The input below:
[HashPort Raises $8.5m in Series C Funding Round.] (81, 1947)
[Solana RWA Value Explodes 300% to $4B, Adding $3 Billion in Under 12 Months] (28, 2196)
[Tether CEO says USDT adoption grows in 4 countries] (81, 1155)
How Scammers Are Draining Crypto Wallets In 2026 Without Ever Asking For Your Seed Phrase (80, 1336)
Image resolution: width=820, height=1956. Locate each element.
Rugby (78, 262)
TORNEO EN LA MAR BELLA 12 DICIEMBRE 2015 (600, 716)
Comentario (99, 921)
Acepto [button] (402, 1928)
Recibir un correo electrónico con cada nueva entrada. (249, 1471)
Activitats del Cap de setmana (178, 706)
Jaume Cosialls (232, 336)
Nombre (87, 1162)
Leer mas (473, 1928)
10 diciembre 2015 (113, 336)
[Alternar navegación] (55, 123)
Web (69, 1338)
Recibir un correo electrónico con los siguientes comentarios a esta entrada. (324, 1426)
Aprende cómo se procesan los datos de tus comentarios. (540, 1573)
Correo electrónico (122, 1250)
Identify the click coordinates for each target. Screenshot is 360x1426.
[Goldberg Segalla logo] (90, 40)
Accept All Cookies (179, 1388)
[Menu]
End of The input.
Task description ▸ Scan the listing for the string "entrada" and copy every line that carries it.

Task solution ▸
Recibir un correo electrónico con cada nueva entrada. (249, 1471)
Recibir un correo electrónico con los siguientes comentarios a esta entrada. (324, 1426)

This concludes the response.